Murder Most English; A Flaxborough Chronicle to give it its full title, is one of those quietly distinctive BBC series that seems modest on first acquaintance but grows richer the longer you sit with it. Adapted by Richard Harris from four of Colin Watson’s Flaxborough novels (Hopjoy Was Here, Lonelyheart 4122, The Flaxborough Crab and Coffin Scarcely Used), it occupies an unusual tonal space: part detective drama, part social satire, and part affectionate comedy of manners, all wrapped in the rhythms of a small English market town that feels stubbornly resistant to modernity.

At the centre is Inspector Walter Purbright, played with beautifully judged understatement by Anton Rodgers. Purbright is not a showy television detective. He does not dazzle with flashes of genius or dominate scenes with eccentricity. Instead, Rodgers presents him as a man whose strength lies in calm persistence, fairness, and a quietly unshakeable moral centre. His investigations unfold through courtesy rather than confrontation, and through attention to people rather than clever tricks. This makes the eventual solutions—often disarmingly simple—feel earned rather than contrived. In an era crowded with flamboyant sleuths, Purbright’s integrity becomes his most distinctive trait.

Murder Most English

The series draws much of its pleasure from contrast. The crimes themselves emerge from polite society: respectable figures circling one another in drawing rooms and committees, quietly scheming over money and status until matters turn lethal. The show delights in skewering local pretension, exposing how thin the veneer of respectability can be. Yet the satire is never cruel. There is a gentle, amused eye at work, one that recognises folly as a permanent feature of human behaviour rather than a moral failing unique to any one class.

Visually and atmospherically, Murder Most English benefits enormously from its sense of place. The locations—especially the use of an old-fashioned police station—anchor the stories in a world that feels slightly out of time. This “behind-the-times” quality reinforces the series’ themes: tradition rubbing up against ambition, and procedure acting as a bulwark against chaos. The Lincolnshire market town of Boston (actually filmed in parts in the smaller market town of nearby Alford) itself becomes a character, quietly complicit in both the crimes and their resolution.

Murder Most English

The supporting cast adds texture and warmth. Christopher Timothy’s Detective Sergeant Love brings energy and a touch of modern impatience, while Brenda Bruce’s Lucilla Teatime is an inspired creation—wry, observant, and subtly subversive within the social order she inhabits. Around them circulates an impressive roster of character actors, all contributing to the sense that this is a lived-in community rather than a collection of suspects assembled for convenience.

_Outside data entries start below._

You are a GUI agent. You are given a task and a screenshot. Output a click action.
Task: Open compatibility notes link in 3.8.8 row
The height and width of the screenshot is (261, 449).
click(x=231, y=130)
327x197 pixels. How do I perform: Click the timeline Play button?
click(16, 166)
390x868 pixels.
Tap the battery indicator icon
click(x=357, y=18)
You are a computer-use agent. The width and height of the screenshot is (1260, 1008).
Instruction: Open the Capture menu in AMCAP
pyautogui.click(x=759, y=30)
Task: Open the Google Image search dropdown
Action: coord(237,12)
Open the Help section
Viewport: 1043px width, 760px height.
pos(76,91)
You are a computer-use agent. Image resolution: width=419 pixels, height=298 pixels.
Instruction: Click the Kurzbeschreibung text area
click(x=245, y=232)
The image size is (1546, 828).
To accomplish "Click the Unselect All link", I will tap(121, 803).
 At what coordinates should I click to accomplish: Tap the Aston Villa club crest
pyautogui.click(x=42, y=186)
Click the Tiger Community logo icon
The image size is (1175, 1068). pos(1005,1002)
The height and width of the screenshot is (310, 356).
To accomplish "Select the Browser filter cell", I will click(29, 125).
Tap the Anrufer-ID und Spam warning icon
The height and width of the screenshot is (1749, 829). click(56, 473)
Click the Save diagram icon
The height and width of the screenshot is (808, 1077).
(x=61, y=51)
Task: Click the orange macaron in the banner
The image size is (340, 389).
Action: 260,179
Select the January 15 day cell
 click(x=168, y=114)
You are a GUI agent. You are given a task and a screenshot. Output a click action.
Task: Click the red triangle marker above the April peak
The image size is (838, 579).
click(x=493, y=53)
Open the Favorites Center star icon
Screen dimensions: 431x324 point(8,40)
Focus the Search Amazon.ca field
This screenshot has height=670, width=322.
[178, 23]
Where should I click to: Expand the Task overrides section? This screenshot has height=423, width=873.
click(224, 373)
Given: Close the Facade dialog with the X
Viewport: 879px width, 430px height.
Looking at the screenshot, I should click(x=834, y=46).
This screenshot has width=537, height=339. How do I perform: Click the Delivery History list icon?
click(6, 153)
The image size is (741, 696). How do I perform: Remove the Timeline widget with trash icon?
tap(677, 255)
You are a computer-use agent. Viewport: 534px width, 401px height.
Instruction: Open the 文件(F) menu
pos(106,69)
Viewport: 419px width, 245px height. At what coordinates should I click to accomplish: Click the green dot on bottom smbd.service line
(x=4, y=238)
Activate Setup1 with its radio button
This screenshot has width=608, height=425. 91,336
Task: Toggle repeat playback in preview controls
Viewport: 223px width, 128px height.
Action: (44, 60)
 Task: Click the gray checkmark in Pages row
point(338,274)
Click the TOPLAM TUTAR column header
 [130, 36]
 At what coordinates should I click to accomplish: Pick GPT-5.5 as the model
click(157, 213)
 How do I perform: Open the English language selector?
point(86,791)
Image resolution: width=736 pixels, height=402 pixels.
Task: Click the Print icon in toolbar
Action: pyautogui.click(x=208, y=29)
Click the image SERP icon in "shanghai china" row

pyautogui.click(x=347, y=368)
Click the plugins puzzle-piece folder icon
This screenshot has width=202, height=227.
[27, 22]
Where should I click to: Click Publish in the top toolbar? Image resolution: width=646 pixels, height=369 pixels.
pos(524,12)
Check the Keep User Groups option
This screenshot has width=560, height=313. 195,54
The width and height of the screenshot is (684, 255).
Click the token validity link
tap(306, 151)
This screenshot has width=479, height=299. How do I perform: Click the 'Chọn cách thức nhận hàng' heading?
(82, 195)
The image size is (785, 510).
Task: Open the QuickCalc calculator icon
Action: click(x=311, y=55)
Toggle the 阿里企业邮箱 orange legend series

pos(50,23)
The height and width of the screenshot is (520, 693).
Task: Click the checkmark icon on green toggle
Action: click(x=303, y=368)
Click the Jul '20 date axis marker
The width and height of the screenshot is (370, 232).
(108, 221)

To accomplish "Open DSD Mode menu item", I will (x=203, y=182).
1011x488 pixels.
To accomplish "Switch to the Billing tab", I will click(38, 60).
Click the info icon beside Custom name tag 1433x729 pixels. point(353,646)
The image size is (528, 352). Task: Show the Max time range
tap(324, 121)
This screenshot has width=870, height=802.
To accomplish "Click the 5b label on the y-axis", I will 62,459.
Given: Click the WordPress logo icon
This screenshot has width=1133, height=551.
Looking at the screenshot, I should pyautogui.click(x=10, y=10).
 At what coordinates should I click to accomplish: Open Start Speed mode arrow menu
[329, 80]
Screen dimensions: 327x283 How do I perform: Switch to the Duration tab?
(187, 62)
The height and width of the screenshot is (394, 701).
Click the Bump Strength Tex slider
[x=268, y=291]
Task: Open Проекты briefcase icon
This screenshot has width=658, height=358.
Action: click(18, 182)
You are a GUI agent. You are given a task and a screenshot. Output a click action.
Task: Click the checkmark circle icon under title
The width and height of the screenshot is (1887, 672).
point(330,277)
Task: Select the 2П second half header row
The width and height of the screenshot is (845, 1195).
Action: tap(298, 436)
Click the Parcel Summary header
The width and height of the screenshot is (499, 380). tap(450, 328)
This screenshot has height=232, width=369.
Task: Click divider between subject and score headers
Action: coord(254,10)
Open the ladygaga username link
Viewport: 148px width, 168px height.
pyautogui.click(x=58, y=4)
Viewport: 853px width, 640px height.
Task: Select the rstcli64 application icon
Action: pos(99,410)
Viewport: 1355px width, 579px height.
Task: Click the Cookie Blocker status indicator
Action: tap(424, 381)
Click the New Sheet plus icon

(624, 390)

Tonally, the series often evokes the spirit of classic Ealing comedies, particularly in its reliance on character-based humour played with complete seriousness. The jokes are rarely telegraphed; instead, they arise naturally from social awkwardness, misplaced pride, or the gap between how people see themselves and how they actually behave. This restraint is one of the show’s greatest strengths, allowing comedy and mystery to coexist without undermining one another.

Murder Most English helped define a strand of television drama that favoured wit, literary adaptation, and tonal confidence over formula. While it may lack the instant hooks of more conventional crime series, its rewards are deeper and more enduring. What lingers is not just who committed the crime, but the civilised, quietly humane way in which order is restored—by a detective who believes, above all else, that decency still matters.